Fast forward to the future and I come across them again during another round of the “Organize the closet” game.

According to the printing on the components, they’re some kind of wide band transformer made by the Vari-L company. I’m guessing 9531 is the part number, and Z-Match is a model or branding for this part. No idea what the HF:112 might refer to.

They’re 0.5″ square by 0.25″ tall with 6 pins spaced 0.2″ apart (they fit nicely into a breadboard).

Mystery component pin numbering
Mystery component pin numbering

The numbering of the pins seems a little odd to me, but what do I know.

My Google-fu hasn’t yielded any useful results about the component itself, although I did find out the company was sued by the SEC in 2001 for financial reporting fraud and sold its assets to another company in 2002.

No idea how far back these parts date to, but considering the company history, it’s likely these little red squares are old enough that there won’t be much info online.

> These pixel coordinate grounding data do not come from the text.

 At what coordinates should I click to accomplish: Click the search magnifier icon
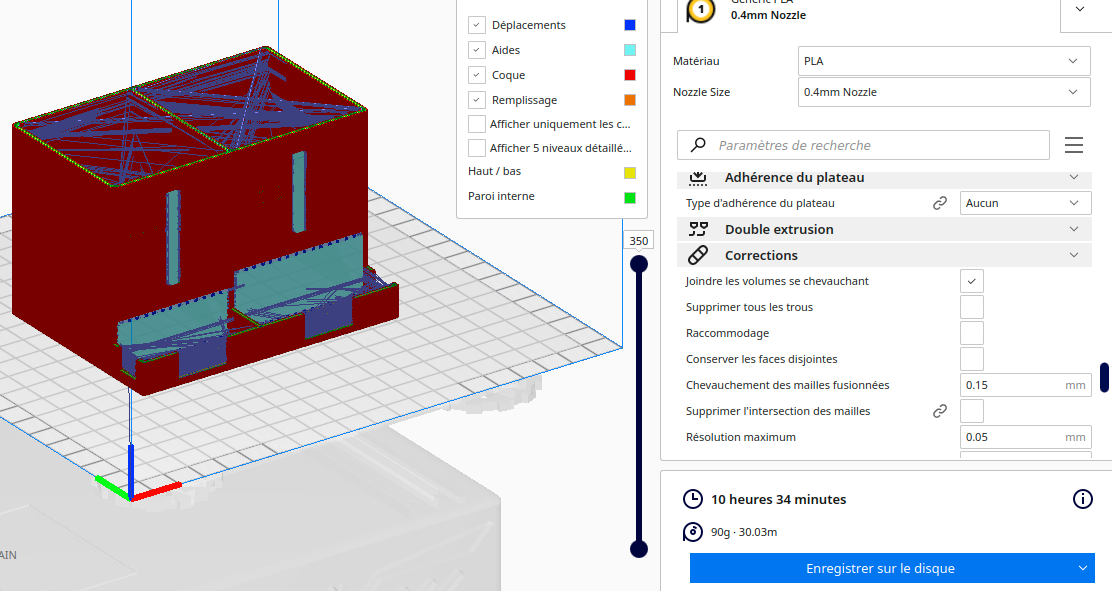(698, 145)
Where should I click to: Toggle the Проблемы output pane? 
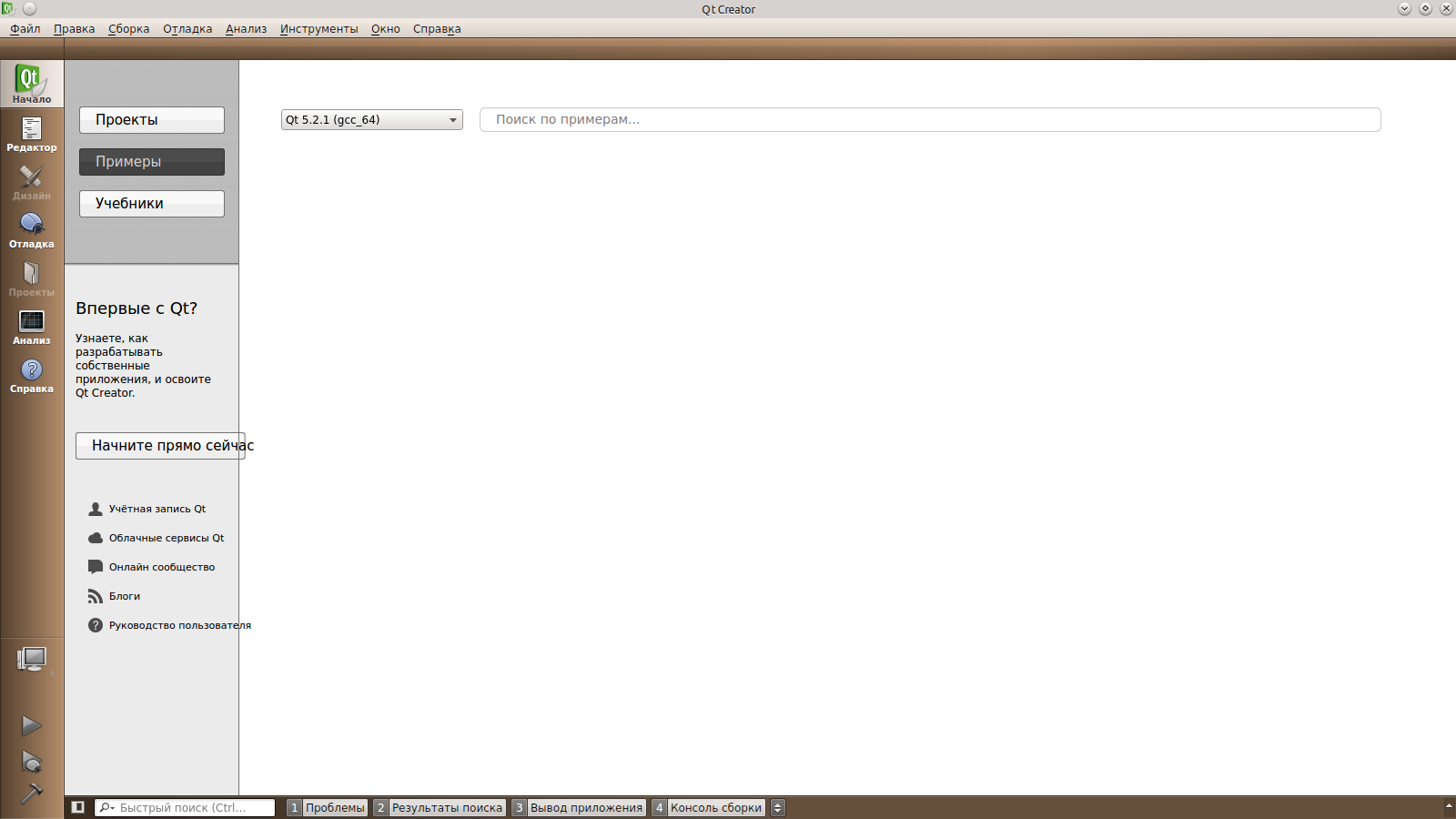(x=327, y=807)
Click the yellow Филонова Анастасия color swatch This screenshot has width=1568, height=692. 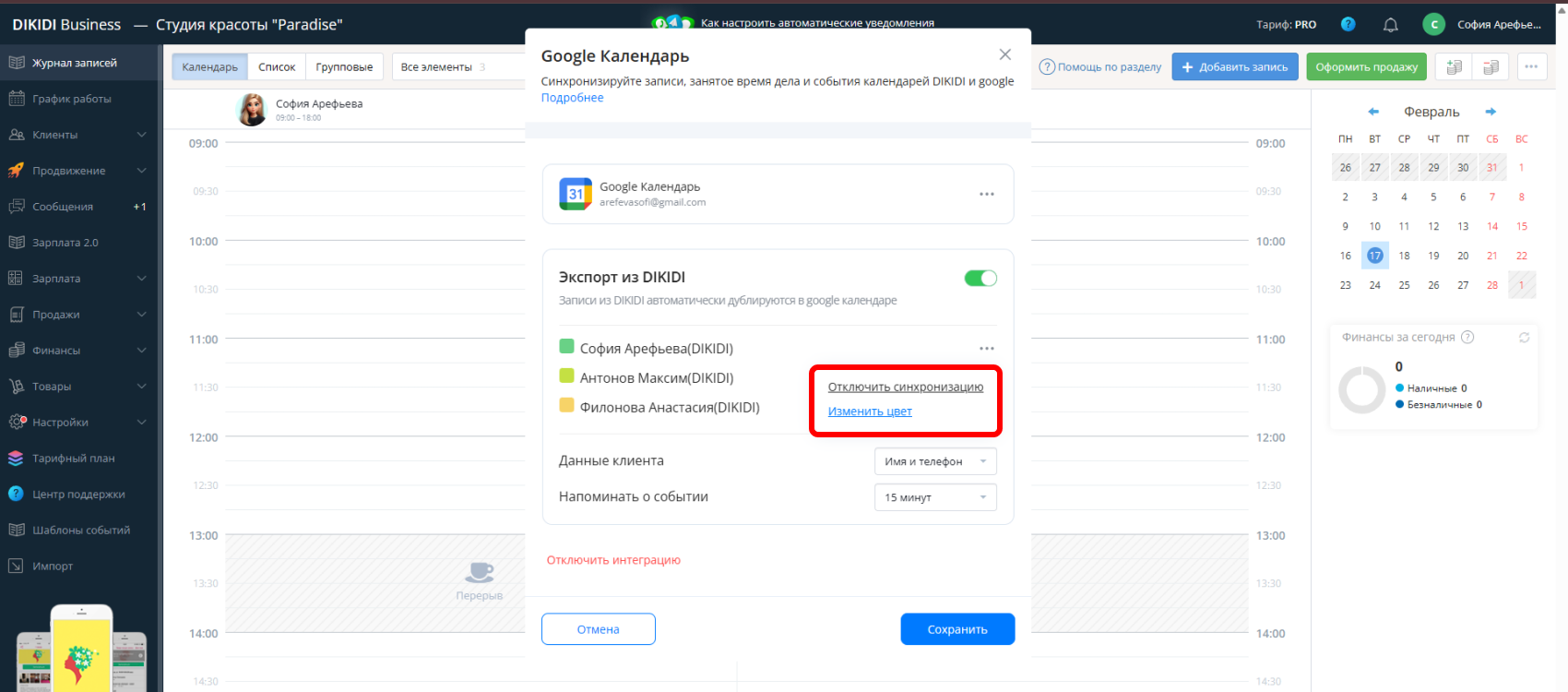pyautogui.click(x=566, y=405)
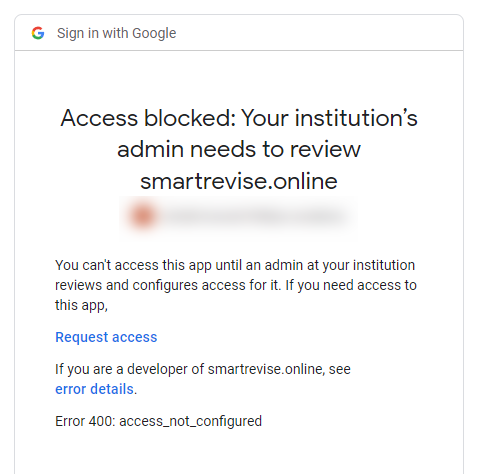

Using my multi-meter to probe the pins, I found that pins 1-3 and 2-4 are connected, while pins 5 and 6 don’t appear to be connected to anything. I guess my next step will be to put some kind of signal through and see what comes out the other end.

Update: Thanks to Thomas/LA3PNA for pointing me to a datasheet for the part (his Google-fu is strong). It turns out the 9531 is a date code (Week 31 of 1995) and HF:112 is the part number. Naturally, an obsolete part which Mouser shows as being manufactured by Qorvo, while the data sheet shows Sirenza Microdevices. The specs on the datasheet are consistent with the parts that I have. Thomas also suggests that they would probably be useful in an transceiver, so it’s doubly nice to know I have potential uses for them.